In mouse zygotes, reprogramming involves chromatin reorganization and changes in the DNA modifications. The conversion of 5-methylcytosine (5mC) to 5-hydroxymethycytosine (5hmC) and further oxidized forms by the Tet dioxygenase 3 (Tet3) in maternal and maternal genomes has been associated to the modification status of histone H3 at lysine 9 (H3K9me2/3). It has also been shown that histone H3 variants H3.1, H3.2, H3.3, are asymmetrically and dynamically deposited into chromatin in DNA replication dependent and independent manner in the mouse zygote. Here we investigate the dynamics of H3 variants during epigenetic reprogramming in the zygote, in particular the control of H3K9me2 in relation to the phosphorylation status at H3S10 and H3T11 and their impact on changes in DNA modifications in mouse zygotes. We find that H3.1 and H3.2 are the prime targets for K9me2 modification impeding the oxidation of 5mC into 5hmC in an H3T11phos dependent manner in the maternal genome of mouse zygotes.
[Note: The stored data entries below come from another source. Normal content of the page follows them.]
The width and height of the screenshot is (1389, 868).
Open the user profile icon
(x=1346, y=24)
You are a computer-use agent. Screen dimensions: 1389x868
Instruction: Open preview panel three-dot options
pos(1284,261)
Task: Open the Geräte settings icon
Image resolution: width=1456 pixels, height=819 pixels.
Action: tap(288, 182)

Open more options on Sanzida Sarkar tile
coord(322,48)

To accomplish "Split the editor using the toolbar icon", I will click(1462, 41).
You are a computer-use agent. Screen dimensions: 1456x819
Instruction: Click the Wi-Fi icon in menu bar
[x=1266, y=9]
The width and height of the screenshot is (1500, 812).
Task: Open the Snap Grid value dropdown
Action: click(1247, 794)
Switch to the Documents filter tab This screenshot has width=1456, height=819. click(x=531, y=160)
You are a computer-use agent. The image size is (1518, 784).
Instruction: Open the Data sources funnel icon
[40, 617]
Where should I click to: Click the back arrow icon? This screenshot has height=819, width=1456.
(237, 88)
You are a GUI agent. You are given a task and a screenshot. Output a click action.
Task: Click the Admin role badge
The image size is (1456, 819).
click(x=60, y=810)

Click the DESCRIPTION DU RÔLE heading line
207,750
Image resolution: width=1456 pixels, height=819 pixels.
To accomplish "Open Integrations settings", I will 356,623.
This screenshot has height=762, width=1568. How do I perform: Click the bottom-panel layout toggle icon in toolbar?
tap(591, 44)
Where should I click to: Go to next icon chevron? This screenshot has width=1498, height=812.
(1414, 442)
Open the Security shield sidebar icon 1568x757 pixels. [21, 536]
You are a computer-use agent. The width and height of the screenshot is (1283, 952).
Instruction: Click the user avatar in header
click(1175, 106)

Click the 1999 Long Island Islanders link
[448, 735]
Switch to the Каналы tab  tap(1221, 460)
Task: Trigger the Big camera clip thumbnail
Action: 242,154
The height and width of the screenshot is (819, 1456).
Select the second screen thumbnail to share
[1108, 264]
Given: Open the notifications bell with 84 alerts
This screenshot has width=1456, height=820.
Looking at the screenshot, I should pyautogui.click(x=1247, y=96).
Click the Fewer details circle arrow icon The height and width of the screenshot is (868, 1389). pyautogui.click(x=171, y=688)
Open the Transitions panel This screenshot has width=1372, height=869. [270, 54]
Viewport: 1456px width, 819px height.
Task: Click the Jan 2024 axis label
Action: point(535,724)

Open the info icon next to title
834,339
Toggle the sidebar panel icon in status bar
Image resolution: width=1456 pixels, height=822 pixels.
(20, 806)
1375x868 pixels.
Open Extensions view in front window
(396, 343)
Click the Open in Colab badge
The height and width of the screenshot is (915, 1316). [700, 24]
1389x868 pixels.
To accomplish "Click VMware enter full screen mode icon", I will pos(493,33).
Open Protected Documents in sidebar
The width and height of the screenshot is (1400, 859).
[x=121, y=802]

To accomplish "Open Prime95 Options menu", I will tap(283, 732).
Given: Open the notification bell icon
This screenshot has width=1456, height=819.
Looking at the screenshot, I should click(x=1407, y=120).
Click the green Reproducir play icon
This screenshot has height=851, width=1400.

Upon replication, K9me2 on both H3.1 and H3.2 is reduced and paralleled by a replication-dependent passive DNA demethylation in both parental genomes. For H3.3 we observe that phases of active DNA demethylation in both parental genomes are linked to distinct and unique dynamics of K9ac and T11phosphorylation, respectively. In summary our data indicate that a differential variant specific modification spectrum controls active and passive reprogramming processes in mouse zygotes.